“You can just point to the fact that we have been deemed essential, why are we not legal?"
(TMU) — While the U.S. economy has faced a catastrophic shake-up due to the coronavirus pandemic, many Americans still proceeded to celebrate April 20, also known as “4/20,” the unofficial holiday for recreational cannabis users.
But while marijuana aficionados are enjoying their online smoking sessions and live-streamed concerts—a pale virtual shadow of the typical festivities enjoyed on 4/20—executives in the legal cannabis market are faced with both the shock waves created by the economic downturn and hopes that the crisis could clear the way for the federal legalization of the plant.
Legal marijuana hasn’t been unaffected by the crisis. While demand for the plant skyrocketed following stay-at-home orders and quarantine rules put in place across the United States, consumers faced with unemployment or lost job hours are reducing their spending or turning to the black market to get their flowers, edibles, and other consumables rather than going to dispensaries where prices are higher due to taxes and regulations.

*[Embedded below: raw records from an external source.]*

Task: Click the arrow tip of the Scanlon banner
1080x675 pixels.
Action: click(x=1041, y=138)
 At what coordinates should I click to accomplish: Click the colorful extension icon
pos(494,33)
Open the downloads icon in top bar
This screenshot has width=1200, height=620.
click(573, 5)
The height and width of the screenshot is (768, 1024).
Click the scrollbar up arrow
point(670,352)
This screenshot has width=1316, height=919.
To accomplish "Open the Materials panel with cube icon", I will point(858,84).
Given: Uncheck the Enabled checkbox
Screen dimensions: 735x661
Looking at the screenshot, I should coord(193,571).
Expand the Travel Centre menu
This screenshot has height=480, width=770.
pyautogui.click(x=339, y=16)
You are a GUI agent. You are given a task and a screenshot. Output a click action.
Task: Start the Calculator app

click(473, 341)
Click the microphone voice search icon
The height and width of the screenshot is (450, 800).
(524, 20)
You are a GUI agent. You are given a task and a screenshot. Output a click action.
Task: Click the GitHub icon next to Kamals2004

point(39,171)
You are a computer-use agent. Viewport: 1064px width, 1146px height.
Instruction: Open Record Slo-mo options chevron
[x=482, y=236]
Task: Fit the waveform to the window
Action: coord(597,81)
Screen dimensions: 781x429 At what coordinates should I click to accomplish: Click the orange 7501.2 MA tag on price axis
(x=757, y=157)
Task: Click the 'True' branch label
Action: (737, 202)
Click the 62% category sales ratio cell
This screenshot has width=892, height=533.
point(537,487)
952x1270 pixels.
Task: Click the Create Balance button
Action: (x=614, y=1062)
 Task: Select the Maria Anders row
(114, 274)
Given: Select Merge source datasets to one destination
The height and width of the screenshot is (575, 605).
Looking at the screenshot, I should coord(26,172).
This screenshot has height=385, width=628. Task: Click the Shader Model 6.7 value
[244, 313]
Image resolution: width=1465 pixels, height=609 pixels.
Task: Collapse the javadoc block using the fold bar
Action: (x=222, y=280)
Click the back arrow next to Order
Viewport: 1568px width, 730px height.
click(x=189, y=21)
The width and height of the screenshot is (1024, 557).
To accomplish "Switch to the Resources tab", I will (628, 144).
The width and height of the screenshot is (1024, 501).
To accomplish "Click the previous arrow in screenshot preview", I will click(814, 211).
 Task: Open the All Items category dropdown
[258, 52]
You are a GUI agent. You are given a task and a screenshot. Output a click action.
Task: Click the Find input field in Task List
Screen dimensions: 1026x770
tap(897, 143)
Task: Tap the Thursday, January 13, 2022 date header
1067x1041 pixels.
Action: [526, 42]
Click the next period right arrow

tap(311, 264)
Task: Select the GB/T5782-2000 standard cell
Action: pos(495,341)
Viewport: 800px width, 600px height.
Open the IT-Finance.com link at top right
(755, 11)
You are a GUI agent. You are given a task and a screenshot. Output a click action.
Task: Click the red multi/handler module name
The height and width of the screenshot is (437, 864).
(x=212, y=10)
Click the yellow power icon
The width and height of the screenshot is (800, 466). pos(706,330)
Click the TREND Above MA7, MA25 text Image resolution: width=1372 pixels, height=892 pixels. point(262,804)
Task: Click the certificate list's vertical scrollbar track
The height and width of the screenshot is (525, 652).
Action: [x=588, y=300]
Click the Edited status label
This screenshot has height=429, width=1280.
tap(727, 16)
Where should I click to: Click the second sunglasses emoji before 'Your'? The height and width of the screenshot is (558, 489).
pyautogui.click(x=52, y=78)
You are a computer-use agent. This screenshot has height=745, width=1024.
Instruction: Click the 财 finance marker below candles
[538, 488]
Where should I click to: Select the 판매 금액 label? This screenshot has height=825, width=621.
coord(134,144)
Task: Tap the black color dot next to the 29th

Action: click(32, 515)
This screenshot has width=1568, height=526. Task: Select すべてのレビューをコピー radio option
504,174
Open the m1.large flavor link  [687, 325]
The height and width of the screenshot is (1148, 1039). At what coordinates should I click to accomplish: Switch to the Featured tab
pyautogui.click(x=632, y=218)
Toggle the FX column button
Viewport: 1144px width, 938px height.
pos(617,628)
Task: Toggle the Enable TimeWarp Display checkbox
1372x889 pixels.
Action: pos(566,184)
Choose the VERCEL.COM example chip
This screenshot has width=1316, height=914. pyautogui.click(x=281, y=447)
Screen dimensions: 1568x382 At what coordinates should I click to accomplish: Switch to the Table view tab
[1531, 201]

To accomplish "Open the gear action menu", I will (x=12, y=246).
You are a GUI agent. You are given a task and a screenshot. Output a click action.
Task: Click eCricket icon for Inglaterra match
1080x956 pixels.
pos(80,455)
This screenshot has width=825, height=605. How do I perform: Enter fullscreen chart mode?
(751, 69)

Still, some cannabis CEOs told CNBC that they believe marijuana will play a role in any potential economic recovery following the current crisis unleashed by the coronavirus.
Charlie Bachtell, CEO of Cresco Labs, told the network
“When we all start to be able to lift our heads from this Covid experience, we are going to be faced with a scenario where a lot of jobs have gone away, a lot of economic development impact has disappeared.
“How are we going to bring that back? I think cannabis has to be part of that discussion.”
The timing of the pandemic couldn’t have been worse for the legal cannabis market, however. And many small non-cannabis businesses have relied on federal loans and banks to weather the storm—a luxury that hasn’t extended to pot companies who still remain illegal in the eyes of Washington, D.C.
Los Angeles dispensary owner Jerred Kiloh, who also heads the United Cannabis Business Association, told Associated Press:
“We were already teetering on … an edge of a cannabis collapse.
“It’s going to be very difficult for cannabis businesses to make it through this pandemic.”
Steve DeAngelo, a co-founder of California’s Harborside dispensaries, believes that the industry has the sort of in-built resilience that will allow it to get through this rough patch in consumer demand.
“There is not going to be an extinction moment.
“It’s going to prove more resilient than many, many other industries.”
According to analysts from multinational independent investment bank Cowen, the U.S. cannabis market is worth around $56 billion in 2020, and only ten percent of it is actually being taxed in the legal market.
Some cannabis businessmen believe that the potential for legal marijuana to become a source of tax money for federal authorities could signal an end to prohibition on a national level.
Curaleaf Executive Chairman Boris Jordan explained that cannabis could enjoy a post-crisis role as a “a significant revenue generator” for the cash-strapped feds. Citing the conditions that led to an end to the anti-booze Prohibition Era, Jordan said:
“One of the programs by the federal government right after the Great Depression was to focus on tax revenue generation.
“They lifted prohibition on alcohol and therefore started to tax it — and it became a major revenue generator for both the federal and the local governments around the country.”
As states and cities across the U.S. deem cannabis companies essential, some cannabis execs are looking at such signals as a sign that the federal legalization of marijuana is only a matter of time. In eight out of 11 of the states where adult use of the plant is legal, cannabis dispensaries were designated as essential.
Matt Hawkins, a managing partner of Entourage Capital and big-time investor in cannabis production, said:
“You can just point to the fact that we have been deemed essential, why are we not legal?
“There is going to be a need for increased tax revenue and where else to look but at a legalized industry like cannabis, that is one of the few growth sectors in the world right now.”
Meanwhile, some are hoping that the general trend of states legislating adult-use cannabis bills will create the sort of critical mass capable of changing minds in Washington.
“The great American experiment will become more real as the federal government sees what’s happening at the states,” Green Thumb Industries CEO Ben Kovler said.
New Jersey, Arizona, and South Dakota will all have legalization bills on their November ballot, while New York, Connecticut, and Rhode Island also have pending bills that could see prohibition lifted. New York Gov. Andrew Cuomo has also been a robust supporter of legalization, arguing that revenue from taxes on pot go toward everything from traffic safety to transit upgrades, addiction treatment, public health education and intervention, and small business developments.
The drying-up of state coffers in the midst of the public health crisis let loose by COVID-19 will no doubt add extra luster to those arguing the benefits of legalizing and regulating cannabis.